▸ **WHAT TO PRODUCE**
Search the entries for the word "will". Copy every line that holds it.

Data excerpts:
----
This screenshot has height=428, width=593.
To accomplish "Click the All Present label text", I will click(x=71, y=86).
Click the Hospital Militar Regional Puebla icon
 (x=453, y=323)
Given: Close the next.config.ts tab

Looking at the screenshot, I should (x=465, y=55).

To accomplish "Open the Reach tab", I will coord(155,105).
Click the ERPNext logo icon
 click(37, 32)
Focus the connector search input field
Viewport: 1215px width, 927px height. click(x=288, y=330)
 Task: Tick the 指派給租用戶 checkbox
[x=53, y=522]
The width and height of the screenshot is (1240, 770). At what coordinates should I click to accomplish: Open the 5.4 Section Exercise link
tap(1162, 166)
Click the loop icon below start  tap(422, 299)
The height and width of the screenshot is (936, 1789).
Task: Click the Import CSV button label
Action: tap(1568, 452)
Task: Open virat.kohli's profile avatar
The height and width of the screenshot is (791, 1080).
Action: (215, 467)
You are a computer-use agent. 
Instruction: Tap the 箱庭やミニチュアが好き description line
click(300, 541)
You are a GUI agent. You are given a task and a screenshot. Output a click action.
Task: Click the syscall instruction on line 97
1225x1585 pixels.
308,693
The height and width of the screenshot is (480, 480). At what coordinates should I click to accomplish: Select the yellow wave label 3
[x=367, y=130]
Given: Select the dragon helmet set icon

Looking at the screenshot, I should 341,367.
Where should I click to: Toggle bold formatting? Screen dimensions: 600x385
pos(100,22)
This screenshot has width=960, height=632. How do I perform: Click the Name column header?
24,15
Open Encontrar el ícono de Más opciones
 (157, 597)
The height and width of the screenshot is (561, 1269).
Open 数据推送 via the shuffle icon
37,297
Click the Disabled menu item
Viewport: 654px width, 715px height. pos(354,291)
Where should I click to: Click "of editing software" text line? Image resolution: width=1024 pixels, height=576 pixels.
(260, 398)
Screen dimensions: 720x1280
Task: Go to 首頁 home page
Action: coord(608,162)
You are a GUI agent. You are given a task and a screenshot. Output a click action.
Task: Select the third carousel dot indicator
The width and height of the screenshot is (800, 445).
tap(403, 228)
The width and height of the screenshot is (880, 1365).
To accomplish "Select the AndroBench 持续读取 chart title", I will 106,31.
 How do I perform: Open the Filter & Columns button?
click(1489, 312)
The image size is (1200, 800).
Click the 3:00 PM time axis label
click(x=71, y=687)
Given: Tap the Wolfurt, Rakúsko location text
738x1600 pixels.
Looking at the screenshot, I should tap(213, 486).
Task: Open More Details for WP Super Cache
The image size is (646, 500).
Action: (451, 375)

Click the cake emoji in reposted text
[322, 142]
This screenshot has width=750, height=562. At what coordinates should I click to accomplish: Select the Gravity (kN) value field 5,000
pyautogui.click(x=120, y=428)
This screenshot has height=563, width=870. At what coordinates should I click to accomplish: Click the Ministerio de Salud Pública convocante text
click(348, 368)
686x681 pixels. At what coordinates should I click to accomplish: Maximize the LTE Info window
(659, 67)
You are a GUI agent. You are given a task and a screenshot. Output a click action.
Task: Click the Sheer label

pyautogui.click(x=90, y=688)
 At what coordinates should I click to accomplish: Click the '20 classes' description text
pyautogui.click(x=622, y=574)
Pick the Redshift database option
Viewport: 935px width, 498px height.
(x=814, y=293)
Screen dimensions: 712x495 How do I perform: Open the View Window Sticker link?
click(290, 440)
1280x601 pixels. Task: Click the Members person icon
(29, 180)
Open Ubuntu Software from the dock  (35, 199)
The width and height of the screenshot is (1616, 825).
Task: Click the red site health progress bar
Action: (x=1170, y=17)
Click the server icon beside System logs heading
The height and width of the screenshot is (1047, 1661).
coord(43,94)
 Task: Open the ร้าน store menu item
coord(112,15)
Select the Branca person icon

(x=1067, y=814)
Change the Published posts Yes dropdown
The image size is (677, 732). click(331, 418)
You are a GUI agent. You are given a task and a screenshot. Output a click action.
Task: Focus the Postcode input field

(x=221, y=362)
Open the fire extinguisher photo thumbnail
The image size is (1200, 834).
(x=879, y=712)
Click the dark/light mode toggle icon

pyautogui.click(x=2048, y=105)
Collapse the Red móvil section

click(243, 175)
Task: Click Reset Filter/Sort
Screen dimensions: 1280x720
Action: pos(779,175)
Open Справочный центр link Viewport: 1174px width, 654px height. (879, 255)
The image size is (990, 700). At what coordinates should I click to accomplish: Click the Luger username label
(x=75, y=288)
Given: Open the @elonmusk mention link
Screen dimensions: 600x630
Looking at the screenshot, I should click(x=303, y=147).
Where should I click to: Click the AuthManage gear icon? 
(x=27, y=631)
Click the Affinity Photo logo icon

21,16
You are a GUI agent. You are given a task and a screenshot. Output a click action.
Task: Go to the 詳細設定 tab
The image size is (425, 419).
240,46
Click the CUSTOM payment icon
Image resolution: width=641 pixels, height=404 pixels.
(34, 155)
----
▸ **EXERCISE RESPONSE**
To accomplish "Click the All Present label text", I will click(x=71, y=86).
To accomplish "Open the Reach tab", I will coord(155,105).
To accomplish "Select the AndroBench 持续读取 chart title", I will 106,31.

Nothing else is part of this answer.